Elsevier

Aquaculture

Volume 318, Issues 3–4, 8 August 2011, Pages 325-334
Aquaculture

A novel breeding programme for improved growth in barramundi Lates calcarifer (Bloch) using foundation stock from progeny-tested parents

https://doi.org/10.1016/j.aquaculture.2011.05.037Get rights and content

Abstract

Rapid genetic gains for growth in barramundi (Lates calcarifer) appear achievable by starting a breeding programme using foundation stock from progeny tested broodstock. The potential gains of this novel breeding design were investigated using biologically feasible scenarios tested with computer simulation models. The design involves the production of a large number of full-sib families using artificial mating which are compared in common growout conditions. The estimated breeding values of their paternal parents are calculated using a binomial probit analysis to assess their suitability as foundation broodstock. The programme can theoretically yield faster rates of genetic gain compared to other breeding programmes for aquaculture species. Assuming a heritability of 0.25 for growth, foundation broodstock evaluated in two years had breeding values for faster growth ranging from 21% to 51% depending on the genetic diversity of stock under evaluation. As a comparison it will take between nine and twenty-two years to identify broodstock with similar breeding values in a contemporary barramundi breeding programme.

Introduction

Barramundi (Lates calcarifer) also known as Asian sea-bass is an increasingly important tropical aquaculture species of the Asia-Pacific region and it is inevitable that breeding programmes for this species will soon commence (Macbeth et al., 2002, Wang et al., 2008). We are not aware of any published papers showing genetic gains for barramundi, and know of only one simulated breeding programme recently reported (Robinson et al., 2010). At the onset of any new breeding programme in aquaculture there is much to be gained by assessing wild genetic diversity as different strains may be more suitable for commercial production. The walk-back selection programme for growth rate proposed by Robinson et al. (2010) does not attempt to evaluate the potentially diverse strains from different geographic locations prior to breeding. In species other than barramundi regional sampling of strains has revealed a 52% difference between low and high growth in six strains of Labeo rohita (Reddy et al., 2002), a 73% difference in weight in five strains of Onorhynchus mykiss (Overturf et al., 2003) and a 104% difference in weight at 105 days between Abbassa and Maryout tilapia strains (Elghobashy, 2001).

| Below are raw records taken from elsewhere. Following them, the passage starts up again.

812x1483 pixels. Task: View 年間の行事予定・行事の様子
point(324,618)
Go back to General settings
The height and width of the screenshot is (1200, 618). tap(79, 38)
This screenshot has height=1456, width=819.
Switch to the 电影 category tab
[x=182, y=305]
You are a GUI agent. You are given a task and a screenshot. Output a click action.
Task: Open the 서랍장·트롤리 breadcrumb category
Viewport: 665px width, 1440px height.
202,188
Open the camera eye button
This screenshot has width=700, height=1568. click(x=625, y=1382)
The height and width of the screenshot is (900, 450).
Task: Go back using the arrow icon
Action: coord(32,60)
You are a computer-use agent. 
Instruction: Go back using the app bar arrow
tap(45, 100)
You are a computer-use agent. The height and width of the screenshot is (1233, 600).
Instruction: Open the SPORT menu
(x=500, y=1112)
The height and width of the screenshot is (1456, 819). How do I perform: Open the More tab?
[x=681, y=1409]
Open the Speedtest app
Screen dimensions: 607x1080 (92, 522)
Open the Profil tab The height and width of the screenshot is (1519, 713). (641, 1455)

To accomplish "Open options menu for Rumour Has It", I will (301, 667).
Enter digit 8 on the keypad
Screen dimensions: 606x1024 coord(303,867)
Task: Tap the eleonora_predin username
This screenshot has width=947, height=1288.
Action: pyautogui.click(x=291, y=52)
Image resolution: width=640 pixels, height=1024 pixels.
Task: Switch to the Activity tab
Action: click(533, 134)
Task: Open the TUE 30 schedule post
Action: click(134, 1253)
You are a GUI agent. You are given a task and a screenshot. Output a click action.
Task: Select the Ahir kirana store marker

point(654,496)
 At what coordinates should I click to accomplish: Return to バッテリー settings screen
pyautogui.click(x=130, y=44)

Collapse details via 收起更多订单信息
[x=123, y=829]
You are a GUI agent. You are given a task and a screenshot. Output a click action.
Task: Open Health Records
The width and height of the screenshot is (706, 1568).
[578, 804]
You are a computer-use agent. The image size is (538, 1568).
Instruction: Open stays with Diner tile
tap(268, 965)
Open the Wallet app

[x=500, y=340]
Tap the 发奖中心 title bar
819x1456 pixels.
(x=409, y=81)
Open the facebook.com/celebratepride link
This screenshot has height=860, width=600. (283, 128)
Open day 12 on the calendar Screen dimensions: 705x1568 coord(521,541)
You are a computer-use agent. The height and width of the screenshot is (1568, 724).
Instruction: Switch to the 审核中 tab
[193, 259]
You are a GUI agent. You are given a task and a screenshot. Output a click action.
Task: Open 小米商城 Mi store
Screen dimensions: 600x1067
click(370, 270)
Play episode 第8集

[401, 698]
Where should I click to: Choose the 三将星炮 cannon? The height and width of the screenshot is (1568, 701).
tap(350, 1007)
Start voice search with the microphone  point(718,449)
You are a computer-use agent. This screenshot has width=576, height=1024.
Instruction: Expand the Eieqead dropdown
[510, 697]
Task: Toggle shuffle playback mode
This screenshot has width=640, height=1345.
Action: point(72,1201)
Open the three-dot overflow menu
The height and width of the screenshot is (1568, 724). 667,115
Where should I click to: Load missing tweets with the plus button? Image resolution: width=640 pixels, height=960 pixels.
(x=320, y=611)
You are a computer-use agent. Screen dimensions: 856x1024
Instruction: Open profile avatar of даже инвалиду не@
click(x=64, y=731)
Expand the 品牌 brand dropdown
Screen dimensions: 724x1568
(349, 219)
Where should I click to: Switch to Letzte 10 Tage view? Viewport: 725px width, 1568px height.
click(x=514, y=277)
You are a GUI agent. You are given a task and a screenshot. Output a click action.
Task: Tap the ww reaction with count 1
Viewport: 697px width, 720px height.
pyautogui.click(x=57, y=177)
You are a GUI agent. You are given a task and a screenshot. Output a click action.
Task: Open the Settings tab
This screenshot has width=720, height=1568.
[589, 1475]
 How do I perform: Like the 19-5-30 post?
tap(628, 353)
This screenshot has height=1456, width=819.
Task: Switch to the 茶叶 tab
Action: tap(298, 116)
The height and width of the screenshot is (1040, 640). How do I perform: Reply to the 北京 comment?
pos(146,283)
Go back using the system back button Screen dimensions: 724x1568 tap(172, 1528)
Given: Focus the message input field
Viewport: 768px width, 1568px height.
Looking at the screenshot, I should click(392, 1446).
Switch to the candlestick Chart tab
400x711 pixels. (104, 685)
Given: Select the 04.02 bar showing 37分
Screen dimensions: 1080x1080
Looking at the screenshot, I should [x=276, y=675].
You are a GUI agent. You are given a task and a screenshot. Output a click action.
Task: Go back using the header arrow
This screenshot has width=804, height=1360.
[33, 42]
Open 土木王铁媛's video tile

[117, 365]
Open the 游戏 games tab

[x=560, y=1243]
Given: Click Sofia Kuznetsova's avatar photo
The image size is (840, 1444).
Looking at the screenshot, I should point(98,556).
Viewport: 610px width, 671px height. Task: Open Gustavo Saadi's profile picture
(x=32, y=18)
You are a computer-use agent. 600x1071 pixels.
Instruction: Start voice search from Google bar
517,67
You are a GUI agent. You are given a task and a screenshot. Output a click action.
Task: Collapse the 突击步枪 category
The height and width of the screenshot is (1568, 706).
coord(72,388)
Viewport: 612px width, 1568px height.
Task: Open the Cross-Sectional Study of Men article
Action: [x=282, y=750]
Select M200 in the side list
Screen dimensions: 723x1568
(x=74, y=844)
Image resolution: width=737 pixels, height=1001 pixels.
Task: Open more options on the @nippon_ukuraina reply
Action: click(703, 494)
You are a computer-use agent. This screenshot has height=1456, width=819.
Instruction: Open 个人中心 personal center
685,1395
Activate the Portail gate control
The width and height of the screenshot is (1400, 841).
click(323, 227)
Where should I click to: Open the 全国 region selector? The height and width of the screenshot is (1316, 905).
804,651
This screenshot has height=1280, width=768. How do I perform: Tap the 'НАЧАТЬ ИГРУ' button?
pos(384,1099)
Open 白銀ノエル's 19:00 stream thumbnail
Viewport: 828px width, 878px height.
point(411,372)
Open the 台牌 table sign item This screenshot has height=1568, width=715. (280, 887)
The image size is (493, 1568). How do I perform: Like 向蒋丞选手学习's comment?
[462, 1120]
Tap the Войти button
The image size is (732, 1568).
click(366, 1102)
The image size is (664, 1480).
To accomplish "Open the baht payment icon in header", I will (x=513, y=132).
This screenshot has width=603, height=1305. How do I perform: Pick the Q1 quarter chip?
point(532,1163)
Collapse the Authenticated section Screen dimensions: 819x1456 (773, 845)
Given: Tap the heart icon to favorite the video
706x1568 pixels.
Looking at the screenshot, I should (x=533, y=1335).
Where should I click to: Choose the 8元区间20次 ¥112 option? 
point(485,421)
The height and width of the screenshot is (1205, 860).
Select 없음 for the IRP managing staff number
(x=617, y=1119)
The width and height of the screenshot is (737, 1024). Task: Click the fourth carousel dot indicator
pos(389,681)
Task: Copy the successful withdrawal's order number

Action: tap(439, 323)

Differences within lines can also be large with Brody et al. (1976) reporting differences between the means of half-sibs as large as 30% of the overall mean in Cyprinus carpio.

If the breeding values of wild fish from different regions could be evaluated prior to establishing a breeding programme then there is the potential to make significant genetic gains. Common practise in barramundi hatcheries is to source replacement broodstock from the wild when required, but some hatcheries are starting to use selected commercially grown fish. As with other aquaculture species a breeding programme is usually initiated with one or perhaps combined strains randomly sampled as foundation parents. To address the uncertainty in strain selection a two stage selection approach has been applied in the past where strains are previously evaluated (Elghobashy, 2001) prior to selecting the best strains for a foundation population. However, this strategy can be costly and can take considerably more time than simply forming a synthetic line of mixed strains. More recently in barramundi there have been attempts to find genetic markers linked to quantitative trait loci (QTL) of economic importance as a potential means of screening foundation broodstock (Wang et al., 2007). However, again this method is costly and is restricted to a small number of QTL with large effects so ignores the potentially largest component of genetic variance from cumulative effects of many genes with smaller effects.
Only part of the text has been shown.